[What the exercise asks]
The full listing is needed, transcribed word for word.

Segment Open

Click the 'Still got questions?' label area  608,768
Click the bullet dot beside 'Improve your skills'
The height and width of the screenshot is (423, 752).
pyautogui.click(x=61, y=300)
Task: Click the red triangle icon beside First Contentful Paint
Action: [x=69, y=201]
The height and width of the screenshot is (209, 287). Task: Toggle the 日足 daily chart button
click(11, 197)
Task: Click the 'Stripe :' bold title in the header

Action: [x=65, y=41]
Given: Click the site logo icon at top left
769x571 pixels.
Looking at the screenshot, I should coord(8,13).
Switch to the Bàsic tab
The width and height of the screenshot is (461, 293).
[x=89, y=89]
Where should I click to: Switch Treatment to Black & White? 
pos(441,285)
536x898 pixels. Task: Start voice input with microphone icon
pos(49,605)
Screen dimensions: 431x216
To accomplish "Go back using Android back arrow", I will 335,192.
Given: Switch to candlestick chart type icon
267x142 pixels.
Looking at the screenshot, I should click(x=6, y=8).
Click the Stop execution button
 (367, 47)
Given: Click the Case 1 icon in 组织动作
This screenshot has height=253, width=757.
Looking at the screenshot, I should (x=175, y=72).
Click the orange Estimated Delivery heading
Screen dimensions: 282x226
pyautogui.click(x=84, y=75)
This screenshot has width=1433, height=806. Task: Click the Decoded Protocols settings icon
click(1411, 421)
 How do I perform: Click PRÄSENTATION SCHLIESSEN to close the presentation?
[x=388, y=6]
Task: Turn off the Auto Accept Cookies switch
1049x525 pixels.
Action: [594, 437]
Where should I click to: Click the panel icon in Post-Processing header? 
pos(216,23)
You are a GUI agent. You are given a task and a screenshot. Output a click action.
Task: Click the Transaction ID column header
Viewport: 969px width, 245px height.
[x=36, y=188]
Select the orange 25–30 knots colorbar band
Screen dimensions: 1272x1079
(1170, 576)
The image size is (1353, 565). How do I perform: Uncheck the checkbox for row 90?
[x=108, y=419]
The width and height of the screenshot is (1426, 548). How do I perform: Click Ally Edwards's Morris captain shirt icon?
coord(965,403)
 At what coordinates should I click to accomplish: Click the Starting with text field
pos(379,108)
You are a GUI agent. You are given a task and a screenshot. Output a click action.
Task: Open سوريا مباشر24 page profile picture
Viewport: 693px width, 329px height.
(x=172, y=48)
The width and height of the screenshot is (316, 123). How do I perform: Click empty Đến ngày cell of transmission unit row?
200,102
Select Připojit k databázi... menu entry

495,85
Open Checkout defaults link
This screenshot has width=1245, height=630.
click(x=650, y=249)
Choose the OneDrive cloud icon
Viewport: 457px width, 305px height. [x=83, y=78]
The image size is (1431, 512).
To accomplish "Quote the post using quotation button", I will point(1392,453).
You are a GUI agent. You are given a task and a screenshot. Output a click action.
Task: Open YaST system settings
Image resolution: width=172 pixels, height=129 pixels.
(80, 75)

Segment Closed

[Output of the task]
Click the 'Still got questions?' label area  608,768
Click the bullet dot beside 'Improve your skills'
The height and width of the screenshot is (423, 752).
pyautogui.click(x=61, y=300)
Task: Click the red triangle icon beside First Contentful Paint
Action: [x=69, y=201]
The height and width of the screenshot is (209, 287). Task: Toggle the 日足 daily chart button
click(11, 197)
Task: Click the 'Stripe :' bold title in the header

Action: [x=65, y=41]
Given: Click the site logo icon at top left
769x571 pixels.
Looking at the screenshot, I should coord(8,13).
Switch to the Bàsic tab
The width and height of the screenshot is (461, 293).
[x=89, y=89]
Where should I click to: Switch Treatment to Black & White? 
pos(441,285)
536x898 pixels. Task: Start voice input with microphone icon
pos(49,605)
Screen dimensions: 431x216
To accomplish "Go back using Android back arrow", I will 335,192.
Given: Switch to candlestick chart type icon
267x142 pixels.
Looking at the screenshot, I should click(x=6, y=8).
Click the Stop execution button
 (367, 47)
Given: Click the Case 1 icon in 组织动作
This screenshot has height=253, width=757.
Looking at the screenshot, I should (x=175, y=72).
Click the orange Estimated Delivery heading
Screen dimensions: 282x226
pyautogui.click(x=84, y=75)
This screenshot has width=1433, height=806. Task: Click the Decoded Protocols settings icon
click(1411, 421)
 How do I perform: Click PRÄSENTATION SCHLIESSEN to close the presentation?
[x=388, y=6]
Task: Turn off the Auto Accept Cookies switch
1049x525 pixels.
Action: [594, 437]
Where should I click to: Click the panel icon in Post-Processing header? 
pos(216,23)
You are a GUI agent. You are given a task and a screenshot. Output a click action.
Task: Click the Transaction ID column header
Viewport: 969px width, 245px height.
[x=36, y=188]
Select the orange 25–30 knots colorbar band
Screen dimensions: 1272x1079
(1170, 576)
The image size is (1353, 565). How do I perform: Uncheck the checkbox for row 90?
[x=108, y=419]
The width and height of the screenshot is (1426, 548). How do I perform: Click Ally Edwards's Morris captain shirt icon?
coord(965,403)
 At what coordinates should I click to accomplish: Click the Starting with text field
pos(379,108)
You are a GUI agent. You are given a task and a screenshot. Output a click action.
Task: Open سوريا مباشر24 page profile picture
Viewport: 693px width, 329px height.
(x=172, y=48)
The width and height of the screenshot is (316, 123). How do I perform: Click empty Đến ngày cell of transmission unit row?
200,102
Select Připojit k databázi... menu entry

495,85
Open Checkout defaults link
This screenshot has width=1245, height=630.
click(x=650, y=249)
Choose the OneDrive cloud icon
Viewport: 457px width, 305px height. [x=83, y=78]
The image size is (1431, 512).
To accomplish "Quote the post using quotation button", I will point(1392,453).
You are a GUI agent. You are given a task and a screenshot. Output a click action.
Task: Open YaST system settings
Image resolution: width=172 pixels, height=129 pixels.
(80, 75)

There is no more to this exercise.